Posisi LO bisa didekatkan dengan anjuran pada mediator tenaga kerja di Dinas Ketenagakerjaan dalam suatu perselisihan hubungan industrial. Sebab keduanya memiliki fungsi memberikan perspektif terhadap suatu persoalan. Namun keduanya berbeda dalam hal kepentingan; bila LO bisa diberikan kapan saja tidak harus saat ada masalah hukum, anjuran hanya diberikan saat sudah ada masalah perselisihan hubungan industrial yang nyata (peristiwa konkret).

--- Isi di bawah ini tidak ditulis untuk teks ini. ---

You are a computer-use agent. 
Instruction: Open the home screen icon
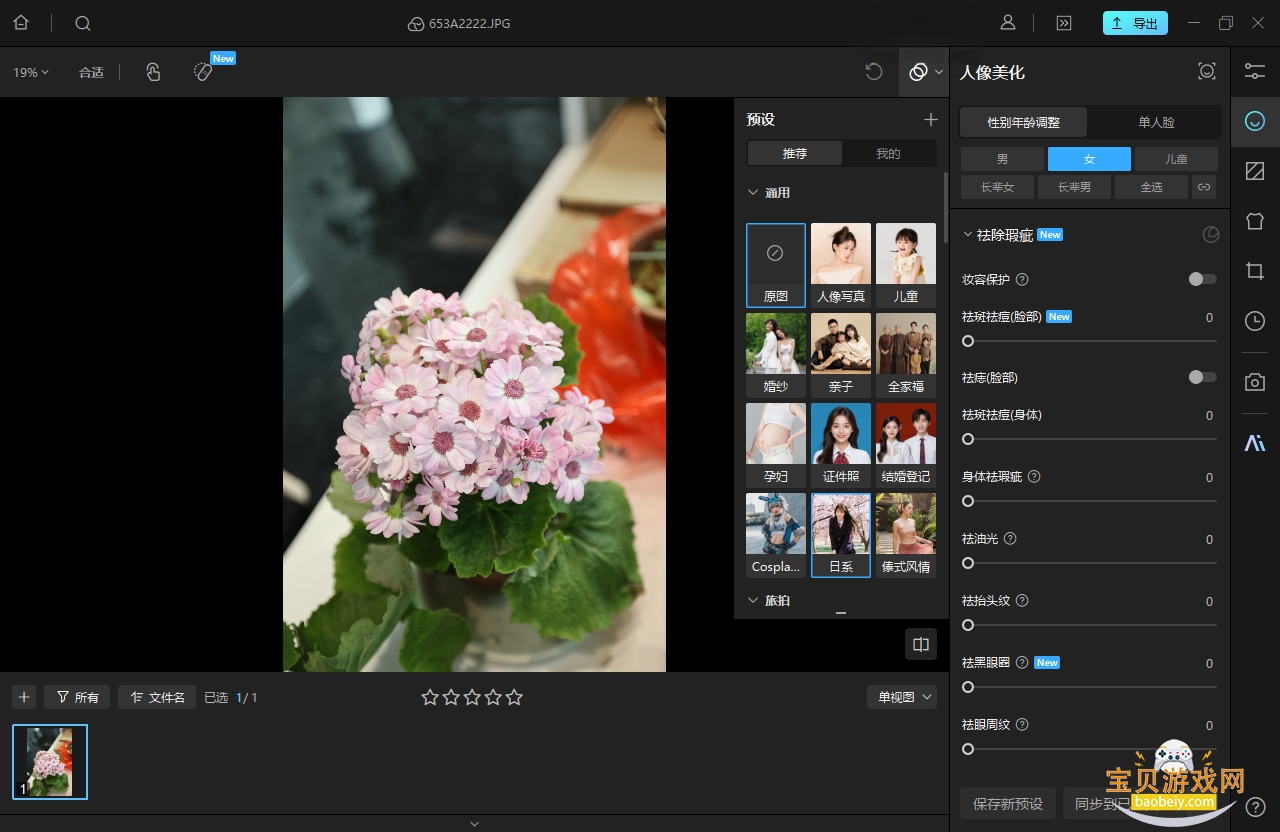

Dalam persoalan tuntutan para pengusaha minyak goreng dan ritel ini sebaiknya yang menjadi auditor adalah BPK. Permintaan ini dapat disampaikan oleh Dewan Perwakilan Rakyat (DPR) sebagai representasi rakyat. Lembaga legislatif merupakan lembaga pengawasan terhadap kinerja pemerintah. Persoalan perbedaan nilai antara yang dituntut pihak pengusaha dengan yang dihitung surveyor tidak hanya merugikan pengusaha, tetapi juga tentu akan merugikan rakyat.
Pembiaran terhadap permasalahan ini tentu berpotensi menimbulkan masalah yang tidak hanya berdimensi hukum, tetapi juga sosial-ekonomi. Pihak pengusaha yang menuntut penyelesaian pembayaran bahkan sudah mewanti akan melakukan langkah-langkah dengan tujuan untuk menekan pihak pemerintah menyelesaikan kewajibannya.
Kelangkaan minyak goreng akan menimbulkan keresahan di masyarakat. Sementara kelebihan nilai pembayaran dari yang dituntut Aprindo juga tentu tidak akan diterima pengusaha karena jelas ibarat menjerat leher sendiri. Di sinilah kesempatan DPR untuk bersuara sebagai wakil rakyat, menjembatani pihak pemerintah dan Aprindo untuk mencegah kemungkinan adanya kebuntuan penyelesaian dengan meminta BPK melakukan audit.
Pendapat BPK diperlukan sebagai proses identifikasi masalah, analisis dan evaluasi yang dilaksanakan secara independen, objektif dan profesional berdasarkan standar pemeriksaan untuk menilai kebenaran, kecermatan, kredibilitas, dan keandalan informasi mengenai pengelolaan dan tanggung jawab keuangan negara.
Ruben Sandi Yoga Utama Panggabean, S.H, M.H mahasiswa doktor hukum Program Pascasarjana Universitas Muhammadiyah Sumatera Utara, Medan
(mmu/mmu)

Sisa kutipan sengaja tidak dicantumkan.